DESCRIPTION OF THE TASK:
Return the material exactly, first line through the line containing "You are a computer-use", and nothing more. Pictures stay out.

* * *

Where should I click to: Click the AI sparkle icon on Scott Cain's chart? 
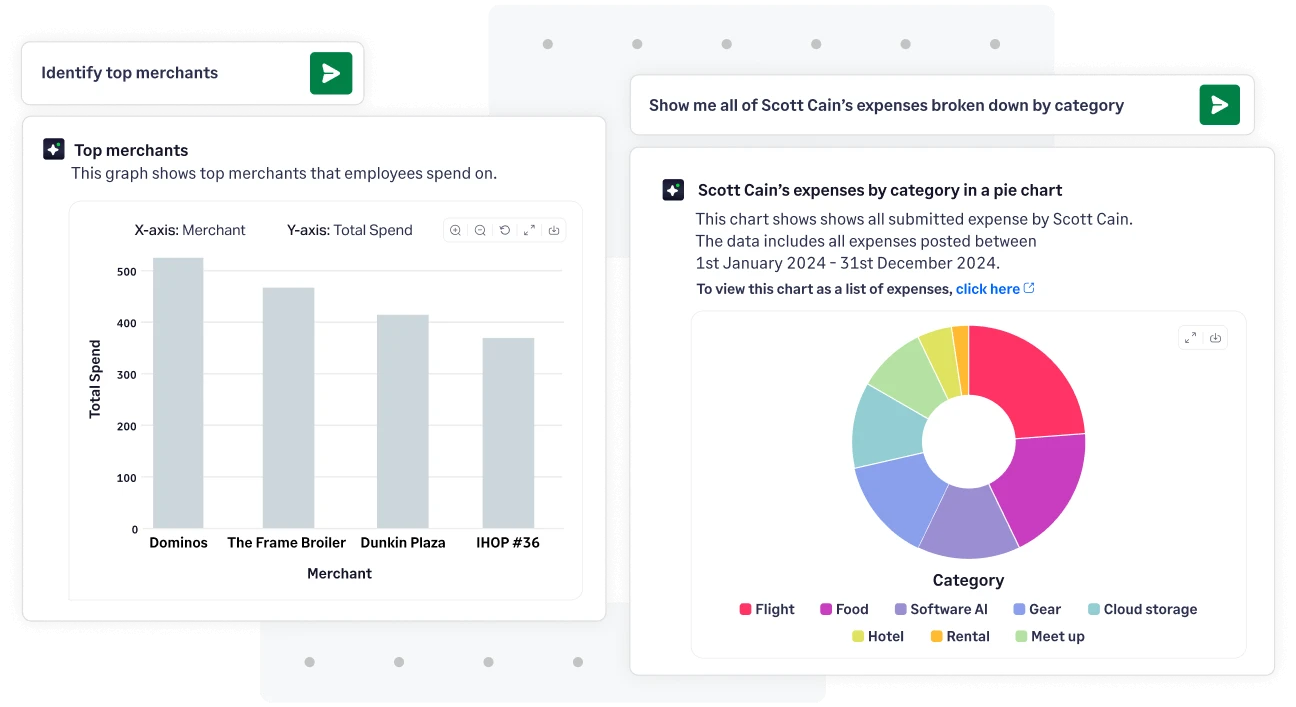coord(672,189)
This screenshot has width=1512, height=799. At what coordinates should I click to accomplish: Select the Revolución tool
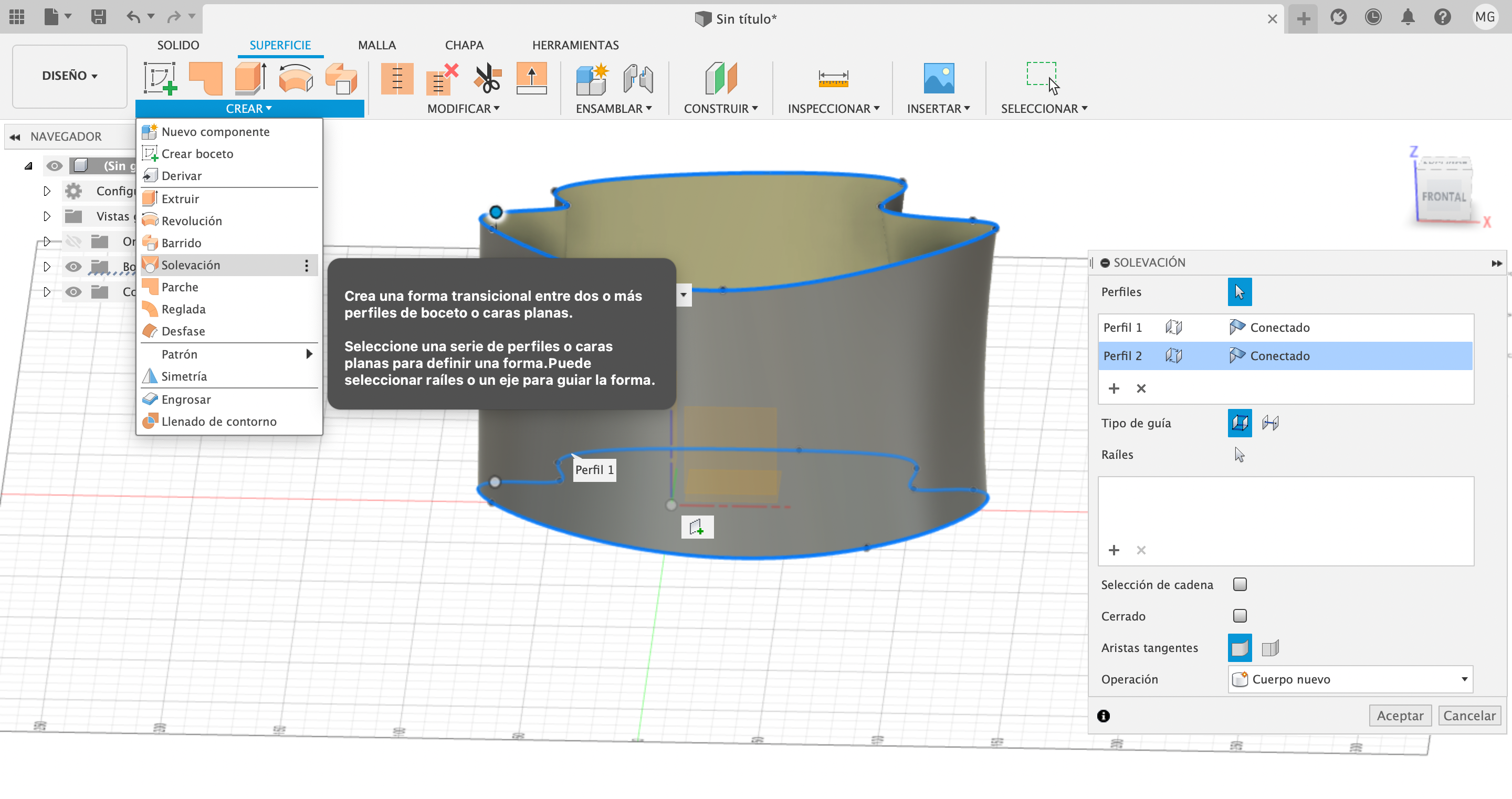click(190, 220)
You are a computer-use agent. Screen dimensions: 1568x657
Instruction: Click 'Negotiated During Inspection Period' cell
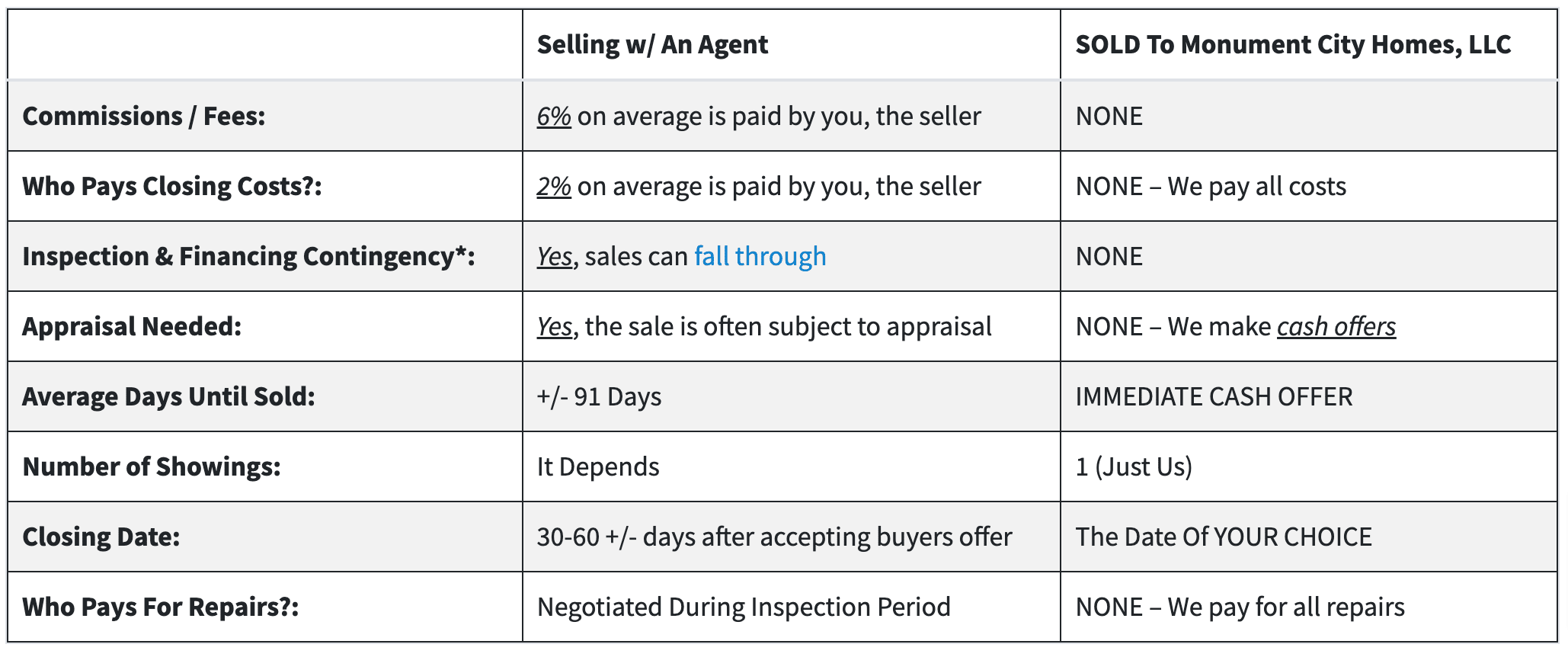[x=744, y=607]
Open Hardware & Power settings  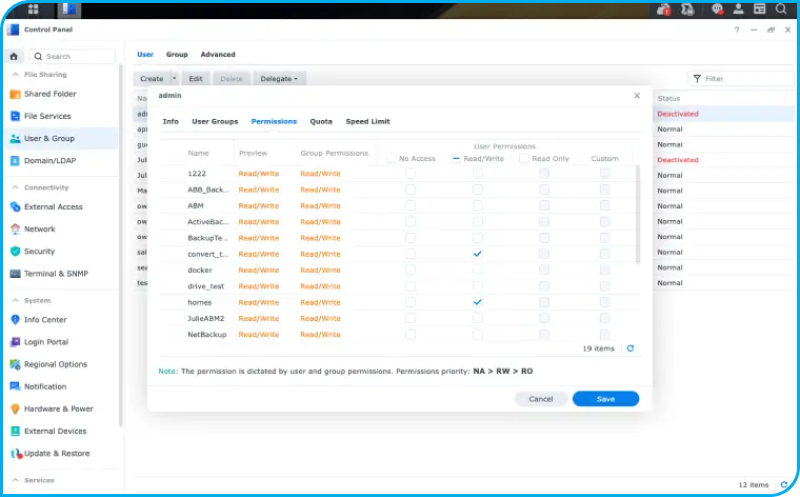[x=58, y=409]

* * *

EXERCISE RESPONSE:
Where should I click to: Click the AI sparkle icon on Scott Cain's chart? 
coord(672,189)
This screenshot has width=1512, height=799. At what coordinates should I click to accomplish: Select the Revolución tool
click(190, 220)
You are a computer-use agent. Screen dimensions: 1568x657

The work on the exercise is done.